-------- GIVEN RECORDS --------
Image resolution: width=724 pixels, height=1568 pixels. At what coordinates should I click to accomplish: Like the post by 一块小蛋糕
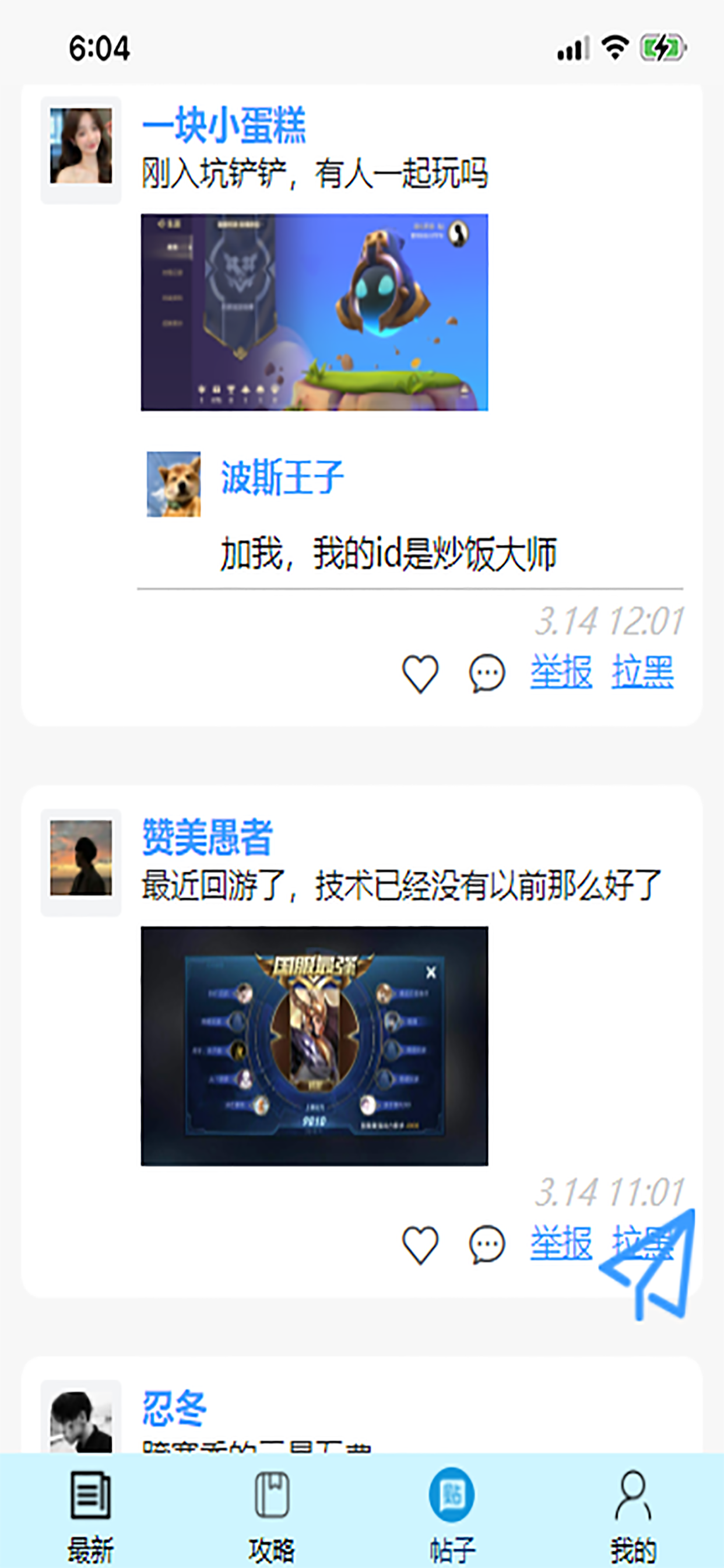(x=420, y=674)
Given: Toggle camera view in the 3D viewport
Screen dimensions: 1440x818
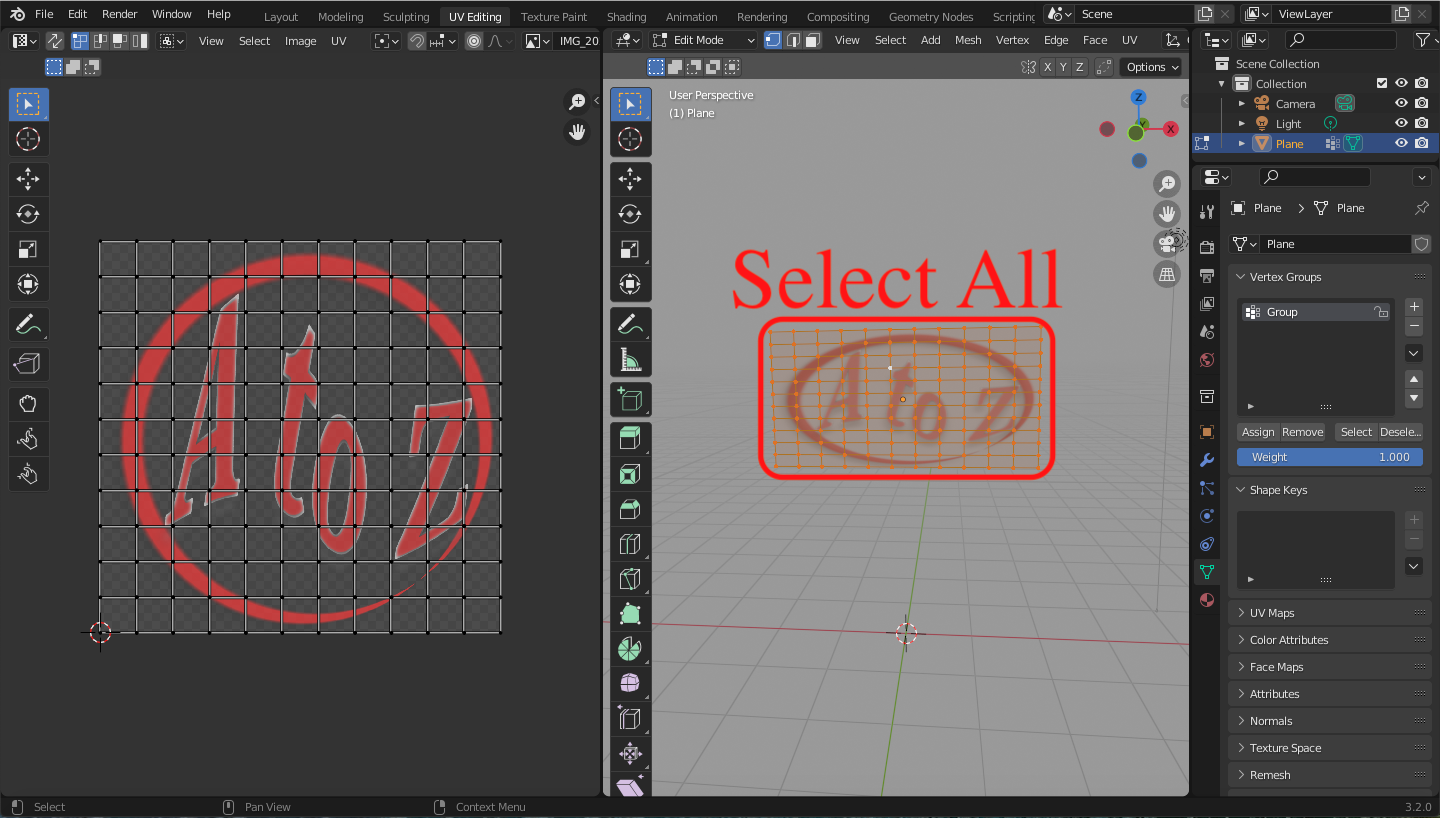Looking at the screenshot, I should click(x=1167, y=243).
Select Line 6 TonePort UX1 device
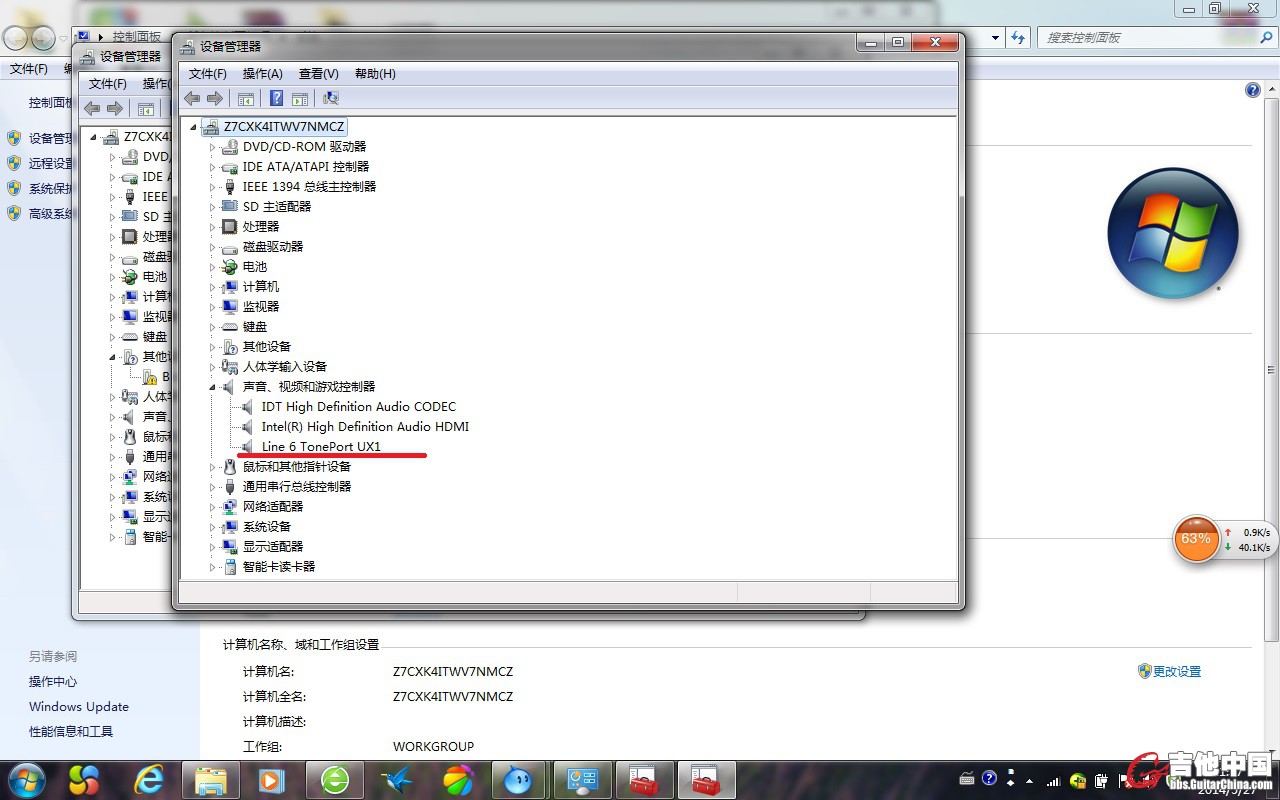This screenshot has height=800, width=1280. (x=321, y=446)
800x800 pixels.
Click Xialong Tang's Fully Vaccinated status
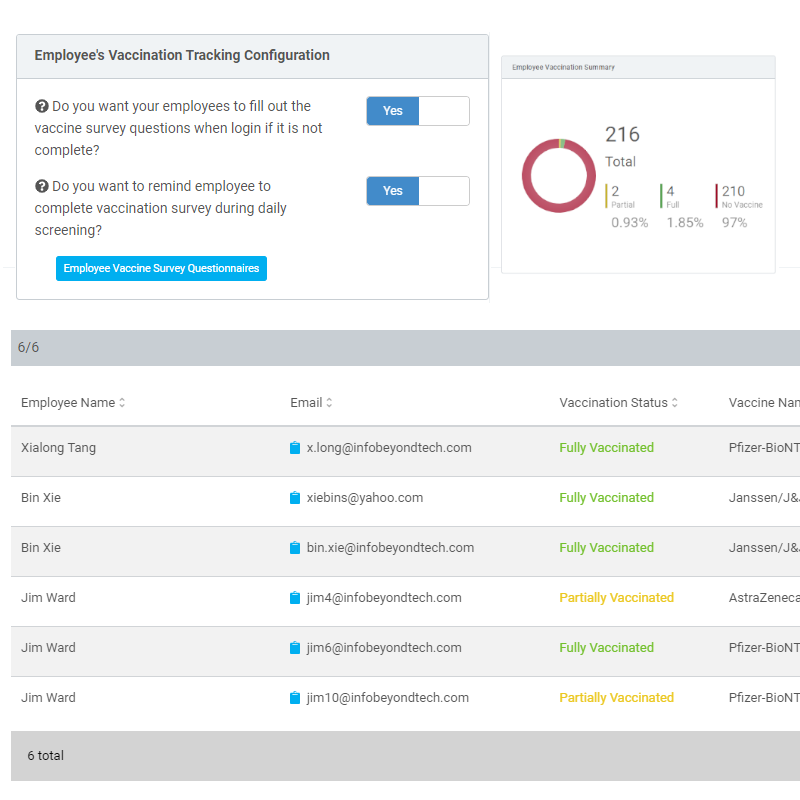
--------
From the line holding "Select Line 6 TonePort UX1 device" through the last line of the material above, each line should be written out exactly, both included; omit the pictures.

Select Line 6 TonePort UX1 device
This screenshot has height=800, width=1280. (x=321, y=446)
800x800 pixels.
Click Xialong Tang's Fully Vaccinated status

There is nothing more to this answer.